櫻真も目を閉じ、意識を高め……詠唱を始めた。
「木行の法の下、天風よ、我が身にもたらされし、呪を舞い……」
「䰠〜宮〜櫻〜真! どこ行かはった!!」
物凄い足音と共に、低い声で自分を探す声が耳に届いて来た。
「えっ、この声って……」
怒りでやや野太くなっているが、この声は間違いない。
『四十万光の声じゃ!』
桜鬼がそう言って、姿を透過させる。櫻真もまさかと思いながら後ろを振り返る。
「見つけましたよ? 先輩はこんな所で何をしてはるんですか?」
家庭科室の入り口の所に立ち、目くじらを釣り上げた光が、荒い息遣いで櫻真に訊ねて来た。光は櫻真と試合した時と同じユニフォーム姿だ。
「光……君……。どうして、ここに?」
「僕が貴方を探してる時に、着物を着て、日傘をさしてはる綺麗な女性が教えてくれはったんですよ。䰠宮先輩がここにおるって……」
着物に日傘って……絶対に姉さんや。
息を切らす光を見ながら、櫻真は脳裏に葵の姿を思い浮かべる。
「よう信じはったね。いきなり現れた着物女性の言いはること」
櫻真がもし光だったら、絶対に不審者だと思い言葉に耳を傾けない。そんな意味を込めて、光に櫻真がそう言うと、光は何故だか得意気な笑みを浮かべて来た。

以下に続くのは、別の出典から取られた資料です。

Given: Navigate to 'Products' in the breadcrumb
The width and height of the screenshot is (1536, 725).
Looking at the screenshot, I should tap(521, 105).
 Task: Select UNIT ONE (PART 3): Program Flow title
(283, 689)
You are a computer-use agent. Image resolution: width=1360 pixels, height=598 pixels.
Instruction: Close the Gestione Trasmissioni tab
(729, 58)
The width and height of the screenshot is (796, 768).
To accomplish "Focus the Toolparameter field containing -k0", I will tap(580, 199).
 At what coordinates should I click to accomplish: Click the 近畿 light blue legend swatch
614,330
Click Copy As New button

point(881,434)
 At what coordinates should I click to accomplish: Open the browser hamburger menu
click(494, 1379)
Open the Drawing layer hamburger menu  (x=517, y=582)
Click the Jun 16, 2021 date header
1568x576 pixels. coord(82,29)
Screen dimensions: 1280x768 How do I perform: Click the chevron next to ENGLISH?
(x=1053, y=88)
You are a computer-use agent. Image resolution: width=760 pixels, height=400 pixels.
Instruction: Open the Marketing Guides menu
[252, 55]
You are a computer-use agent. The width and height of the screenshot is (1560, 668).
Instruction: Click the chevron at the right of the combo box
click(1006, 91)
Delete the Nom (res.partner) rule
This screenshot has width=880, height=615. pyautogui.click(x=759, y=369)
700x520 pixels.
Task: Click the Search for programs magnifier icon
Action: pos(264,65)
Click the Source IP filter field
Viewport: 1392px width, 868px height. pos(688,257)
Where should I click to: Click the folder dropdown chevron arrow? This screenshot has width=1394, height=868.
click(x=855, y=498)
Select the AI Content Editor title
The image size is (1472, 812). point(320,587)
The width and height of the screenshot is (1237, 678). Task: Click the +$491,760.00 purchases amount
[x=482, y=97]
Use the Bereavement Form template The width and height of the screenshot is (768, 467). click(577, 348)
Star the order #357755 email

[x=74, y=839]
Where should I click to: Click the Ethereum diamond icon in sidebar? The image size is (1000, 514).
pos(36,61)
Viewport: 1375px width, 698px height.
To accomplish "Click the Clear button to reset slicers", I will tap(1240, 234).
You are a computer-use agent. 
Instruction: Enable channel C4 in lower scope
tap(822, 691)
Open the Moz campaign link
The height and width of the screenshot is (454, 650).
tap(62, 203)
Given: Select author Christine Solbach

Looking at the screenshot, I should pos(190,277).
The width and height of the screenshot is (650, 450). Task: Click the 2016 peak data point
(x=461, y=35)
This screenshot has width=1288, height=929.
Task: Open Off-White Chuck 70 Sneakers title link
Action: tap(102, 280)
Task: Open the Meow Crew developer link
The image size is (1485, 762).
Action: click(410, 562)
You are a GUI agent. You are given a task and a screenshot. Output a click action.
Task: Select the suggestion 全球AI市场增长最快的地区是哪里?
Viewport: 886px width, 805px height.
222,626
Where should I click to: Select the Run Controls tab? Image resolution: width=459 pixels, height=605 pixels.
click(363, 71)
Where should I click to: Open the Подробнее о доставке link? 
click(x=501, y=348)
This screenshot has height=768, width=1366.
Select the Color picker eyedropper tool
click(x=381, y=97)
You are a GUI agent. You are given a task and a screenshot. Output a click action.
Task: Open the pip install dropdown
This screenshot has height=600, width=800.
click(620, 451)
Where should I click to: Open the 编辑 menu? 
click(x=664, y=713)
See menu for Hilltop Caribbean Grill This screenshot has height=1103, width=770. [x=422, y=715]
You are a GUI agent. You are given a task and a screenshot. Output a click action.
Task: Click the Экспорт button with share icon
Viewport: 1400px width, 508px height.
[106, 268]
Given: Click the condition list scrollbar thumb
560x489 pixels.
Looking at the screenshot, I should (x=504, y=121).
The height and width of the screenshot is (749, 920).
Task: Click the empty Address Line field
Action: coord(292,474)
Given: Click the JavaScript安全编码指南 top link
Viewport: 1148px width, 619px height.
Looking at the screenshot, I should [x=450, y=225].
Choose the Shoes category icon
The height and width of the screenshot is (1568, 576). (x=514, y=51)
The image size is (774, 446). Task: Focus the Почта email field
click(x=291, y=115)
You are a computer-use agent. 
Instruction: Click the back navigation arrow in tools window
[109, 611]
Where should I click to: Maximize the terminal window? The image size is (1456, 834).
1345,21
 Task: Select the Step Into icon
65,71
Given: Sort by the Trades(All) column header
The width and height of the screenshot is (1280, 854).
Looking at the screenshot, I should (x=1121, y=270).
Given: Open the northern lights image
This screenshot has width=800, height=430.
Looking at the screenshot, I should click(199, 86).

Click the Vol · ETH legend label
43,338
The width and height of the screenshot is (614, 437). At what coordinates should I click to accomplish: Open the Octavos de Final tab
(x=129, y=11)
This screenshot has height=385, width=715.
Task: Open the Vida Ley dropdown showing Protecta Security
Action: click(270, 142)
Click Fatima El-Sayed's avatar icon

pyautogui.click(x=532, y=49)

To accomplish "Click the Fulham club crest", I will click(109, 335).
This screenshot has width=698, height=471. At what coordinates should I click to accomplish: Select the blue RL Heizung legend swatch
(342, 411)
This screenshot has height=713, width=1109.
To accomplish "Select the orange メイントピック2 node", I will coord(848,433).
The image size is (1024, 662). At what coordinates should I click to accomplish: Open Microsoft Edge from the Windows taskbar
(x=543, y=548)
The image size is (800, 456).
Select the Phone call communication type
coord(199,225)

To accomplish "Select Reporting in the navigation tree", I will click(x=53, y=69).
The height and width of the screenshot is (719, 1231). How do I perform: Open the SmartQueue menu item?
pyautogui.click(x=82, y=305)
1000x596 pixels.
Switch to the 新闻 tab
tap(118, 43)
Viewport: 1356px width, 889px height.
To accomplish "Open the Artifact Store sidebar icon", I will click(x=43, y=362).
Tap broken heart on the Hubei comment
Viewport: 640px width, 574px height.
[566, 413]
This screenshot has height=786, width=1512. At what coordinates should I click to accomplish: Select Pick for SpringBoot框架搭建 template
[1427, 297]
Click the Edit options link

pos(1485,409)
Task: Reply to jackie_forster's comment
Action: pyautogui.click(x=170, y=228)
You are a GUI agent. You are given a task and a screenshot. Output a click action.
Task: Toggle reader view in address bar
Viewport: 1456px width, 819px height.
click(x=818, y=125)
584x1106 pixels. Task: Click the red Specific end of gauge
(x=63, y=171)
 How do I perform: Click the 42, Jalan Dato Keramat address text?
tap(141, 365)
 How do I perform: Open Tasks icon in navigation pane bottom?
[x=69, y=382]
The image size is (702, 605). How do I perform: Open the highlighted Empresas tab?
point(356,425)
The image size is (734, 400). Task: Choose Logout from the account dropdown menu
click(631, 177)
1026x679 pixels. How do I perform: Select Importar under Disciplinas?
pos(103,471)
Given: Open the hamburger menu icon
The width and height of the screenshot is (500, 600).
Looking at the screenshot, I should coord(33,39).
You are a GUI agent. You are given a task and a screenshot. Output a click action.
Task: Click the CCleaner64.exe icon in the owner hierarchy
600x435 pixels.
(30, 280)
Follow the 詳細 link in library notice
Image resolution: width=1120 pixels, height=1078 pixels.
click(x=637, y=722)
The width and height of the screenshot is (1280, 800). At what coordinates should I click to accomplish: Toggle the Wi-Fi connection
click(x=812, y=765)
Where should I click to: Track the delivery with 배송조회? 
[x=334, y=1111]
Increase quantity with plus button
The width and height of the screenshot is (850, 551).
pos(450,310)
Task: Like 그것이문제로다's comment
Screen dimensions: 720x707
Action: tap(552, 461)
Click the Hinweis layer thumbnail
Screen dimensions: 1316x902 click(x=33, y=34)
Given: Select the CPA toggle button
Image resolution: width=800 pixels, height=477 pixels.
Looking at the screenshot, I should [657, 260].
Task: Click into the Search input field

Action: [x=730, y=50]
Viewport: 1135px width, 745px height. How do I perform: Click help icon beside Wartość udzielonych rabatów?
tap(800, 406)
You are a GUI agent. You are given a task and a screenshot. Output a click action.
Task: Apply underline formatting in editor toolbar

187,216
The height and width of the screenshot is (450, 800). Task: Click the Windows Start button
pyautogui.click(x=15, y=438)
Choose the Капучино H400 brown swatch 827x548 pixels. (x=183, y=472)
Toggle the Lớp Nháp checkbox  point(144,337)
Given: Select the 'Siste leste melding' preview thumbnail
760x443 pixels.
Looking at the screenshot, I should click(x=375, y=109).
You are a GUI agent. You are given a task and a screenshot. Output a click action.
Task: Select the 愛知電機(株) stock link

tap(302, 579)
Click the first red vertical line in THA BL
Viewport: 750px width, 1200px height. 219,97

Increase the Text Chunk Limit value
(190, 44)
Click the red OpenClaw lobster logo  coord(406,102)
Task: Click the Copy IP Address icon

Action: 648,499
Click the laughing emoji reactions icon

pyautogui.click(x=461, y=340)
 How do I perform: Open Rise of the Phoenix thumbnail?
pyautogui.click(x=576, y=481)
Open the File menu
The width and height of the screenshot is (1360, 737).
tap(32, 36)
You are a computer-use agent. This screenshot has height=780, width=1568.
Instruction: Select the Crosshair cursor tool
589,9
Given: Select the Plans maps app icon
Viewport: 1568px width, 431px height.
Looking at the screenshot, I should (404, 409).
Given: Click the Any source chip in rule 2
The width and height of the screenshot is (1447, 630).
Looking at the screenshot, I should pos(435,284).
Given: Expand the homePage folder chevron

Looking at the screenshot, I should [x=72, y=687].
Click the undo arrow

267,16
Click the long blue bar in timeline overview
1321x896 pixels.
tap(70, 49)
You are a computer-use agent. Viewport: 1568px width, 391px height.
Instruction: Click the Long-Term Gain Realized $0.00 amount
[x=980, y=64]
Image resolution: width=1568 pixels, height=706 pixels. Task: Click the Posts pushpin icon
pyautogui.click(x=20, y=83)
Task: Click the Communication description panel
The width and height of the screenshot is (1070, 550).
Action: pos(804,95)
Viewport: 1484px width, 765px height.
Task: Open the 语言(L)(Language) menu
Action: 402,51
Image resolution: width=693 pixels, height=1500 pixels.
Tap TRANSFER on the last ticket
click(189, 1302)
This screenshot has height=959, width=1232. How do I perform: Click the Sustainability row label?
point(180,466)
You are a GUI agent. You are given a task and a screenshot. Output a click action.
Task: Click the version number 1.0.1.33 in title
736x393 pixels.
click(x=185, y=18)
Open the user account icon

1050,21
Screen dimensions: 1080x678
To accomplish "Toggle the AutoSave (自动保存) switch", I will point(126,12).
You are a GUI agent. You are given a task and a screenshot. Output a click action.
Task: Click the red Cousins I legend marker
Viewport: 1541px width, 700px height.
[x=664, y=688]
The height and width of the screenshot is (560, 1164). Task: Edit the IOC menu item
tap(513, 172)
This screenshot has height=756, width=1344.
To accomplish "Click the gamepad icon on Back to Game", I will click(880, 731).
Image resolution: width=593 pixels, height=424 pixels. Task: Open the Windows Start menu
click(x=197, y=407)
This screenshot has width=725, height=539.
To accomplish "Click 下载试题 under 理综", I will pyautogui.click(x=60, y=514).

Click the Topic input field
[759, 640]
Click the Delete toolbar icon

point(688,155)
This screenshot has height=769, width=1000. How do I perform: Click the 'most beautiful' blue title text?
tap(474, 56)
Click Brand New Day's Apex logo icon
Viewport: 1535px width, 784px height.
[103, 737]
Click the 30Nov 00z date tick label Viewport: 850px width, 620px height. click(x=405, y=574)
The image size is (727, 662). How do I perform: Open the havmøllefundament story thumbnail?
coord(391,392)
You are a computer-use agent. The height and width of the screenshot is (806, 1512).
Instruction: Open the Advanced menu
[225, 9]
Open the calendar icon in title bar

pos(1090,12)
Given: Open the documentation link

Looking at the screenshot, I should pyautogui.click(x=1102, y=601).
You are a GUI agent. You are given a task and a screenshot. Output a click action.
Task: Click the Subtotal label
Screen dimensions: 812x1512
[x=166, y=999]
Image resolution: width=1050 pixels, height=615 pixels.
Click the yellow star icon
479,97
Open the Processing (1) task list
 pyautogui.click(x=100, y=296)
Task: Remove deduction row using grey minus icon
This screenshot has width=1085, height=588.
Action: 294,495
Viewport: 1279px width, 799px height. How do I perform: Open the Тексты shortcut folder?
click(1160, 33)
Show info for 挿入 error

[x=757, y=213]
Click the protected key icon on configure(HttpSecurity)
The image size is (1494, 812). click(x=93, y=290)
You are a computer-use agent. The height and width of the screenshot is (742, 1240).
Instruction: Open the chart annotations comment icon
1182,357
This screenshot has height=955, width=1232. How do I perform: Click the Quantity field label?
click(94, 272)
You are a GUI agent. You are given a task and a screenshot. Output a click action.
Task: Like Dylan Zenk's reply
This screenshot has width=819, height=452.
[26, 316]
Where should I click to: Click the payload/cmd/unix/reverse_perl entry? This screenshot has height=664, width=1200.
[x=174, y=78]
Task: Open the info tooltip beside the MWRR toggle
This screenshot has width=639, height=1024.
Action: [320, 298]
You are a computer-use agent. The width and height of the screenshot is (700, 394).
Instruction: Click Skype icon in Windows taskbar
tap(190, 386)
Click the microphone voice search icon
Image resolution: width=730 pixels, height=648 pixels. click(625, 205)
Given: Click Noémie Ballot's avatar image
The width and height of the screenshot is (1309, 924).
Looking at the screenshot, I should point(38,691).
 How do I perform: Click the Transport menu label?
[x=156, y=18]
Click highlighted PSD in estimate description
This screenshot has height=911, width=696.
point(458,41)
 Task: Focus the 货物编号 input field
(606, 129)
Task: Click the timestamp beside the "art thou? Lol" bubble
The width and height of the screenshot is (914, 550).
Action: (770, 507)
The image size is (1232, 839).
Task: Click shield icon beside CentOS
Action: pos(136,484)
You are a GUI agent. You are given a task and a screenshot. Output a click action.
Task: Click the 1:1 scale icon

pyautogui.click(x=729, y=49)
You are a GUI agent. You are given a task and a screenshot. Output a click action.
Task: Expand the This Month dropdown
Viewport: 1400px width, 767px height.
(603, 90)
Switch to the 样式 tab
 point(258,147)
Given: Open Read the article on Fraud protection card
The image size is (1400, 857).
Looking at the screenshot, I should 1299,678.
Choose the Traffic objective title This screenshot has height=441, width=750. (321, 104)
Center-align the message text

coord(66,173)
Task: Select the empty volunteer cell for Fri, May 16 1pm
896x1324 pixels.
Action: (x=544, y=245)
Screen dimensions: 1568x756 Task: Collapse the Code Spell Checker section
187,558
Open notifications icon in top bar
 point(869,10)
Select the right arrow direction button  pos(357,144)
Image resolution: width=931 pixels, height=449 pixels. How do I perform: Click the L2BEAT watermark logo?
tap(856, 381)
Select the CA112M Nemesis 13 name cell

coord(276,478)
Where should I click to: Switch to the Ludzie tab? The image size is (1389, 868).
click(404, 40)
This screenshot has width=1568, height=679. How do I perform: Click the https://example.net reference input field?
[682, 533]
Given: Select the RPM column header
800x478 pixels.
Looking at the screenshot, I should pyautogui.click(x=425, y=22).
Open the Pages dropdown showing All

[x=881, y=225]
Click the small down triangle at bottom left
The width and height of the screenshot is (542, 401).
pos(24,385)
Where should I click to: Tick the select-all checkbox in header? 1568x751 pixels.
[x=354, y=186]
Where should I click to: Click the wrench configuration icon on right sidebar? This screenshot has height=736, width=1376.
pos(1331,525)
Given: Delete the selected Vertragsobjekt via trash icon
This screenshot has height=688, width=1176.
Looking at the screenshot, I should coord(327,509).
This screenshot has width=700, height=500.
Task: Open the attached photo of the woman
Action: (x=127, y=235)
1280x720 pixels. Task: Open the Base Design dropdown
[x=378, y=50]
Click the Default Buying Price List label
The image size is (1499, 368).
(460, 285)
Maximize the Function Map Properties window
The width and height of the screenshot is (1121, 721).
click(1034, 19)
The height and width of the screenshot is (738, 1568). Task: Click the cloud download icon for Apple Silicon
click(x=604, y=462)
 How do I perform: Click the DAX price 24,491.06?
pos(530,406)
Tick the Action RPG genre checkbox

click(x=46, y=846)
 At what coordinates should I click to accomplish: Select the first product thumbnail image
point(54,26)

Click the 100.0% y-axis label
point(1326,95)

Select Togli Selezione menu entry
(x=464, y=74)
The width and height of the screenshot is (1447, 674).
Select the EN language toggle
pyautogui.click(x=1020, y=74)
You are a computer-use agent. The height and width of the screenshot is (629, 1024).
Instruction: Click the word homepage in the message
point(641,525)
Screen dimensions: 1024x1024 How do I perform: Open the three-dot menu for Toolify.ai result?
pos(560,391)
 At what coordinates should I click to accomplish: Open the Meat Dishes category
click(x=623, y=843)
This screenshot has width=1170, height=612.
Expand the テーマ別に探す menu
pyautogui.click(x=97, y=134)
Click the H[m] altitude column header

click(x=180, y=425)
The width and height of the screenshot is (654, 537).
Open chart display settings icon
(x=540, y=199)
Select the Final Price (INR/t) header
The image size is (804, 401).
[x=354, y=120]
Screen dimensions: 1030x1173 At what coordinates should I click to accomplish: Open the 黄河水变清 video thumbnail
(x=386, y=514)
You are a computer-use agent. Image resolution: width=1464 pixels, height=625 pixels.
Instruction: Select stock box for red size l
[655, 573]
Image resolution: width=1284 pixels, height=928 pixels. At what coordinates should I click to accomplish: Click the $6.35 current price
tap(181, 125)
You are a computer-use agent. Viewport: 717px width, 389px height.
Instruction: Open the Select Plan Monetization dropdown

「僕は、先輩と違って人を疑う事なんてしないんです。特に女性の事は」
こういうのってフェミニストって言うんやろうか? 分からんけど……
「君が会ったその着物の女の人は……多分、信じたらアカン分類に入る人やから気いつけはった方がええと思うよ?」
女性が怪しい訳じゃない。着物を着た女性が怪しい訳じゃない。ただ、光に自分の居場所を伝えて来た着物の女は、絶対に信用したらいけない人物だ。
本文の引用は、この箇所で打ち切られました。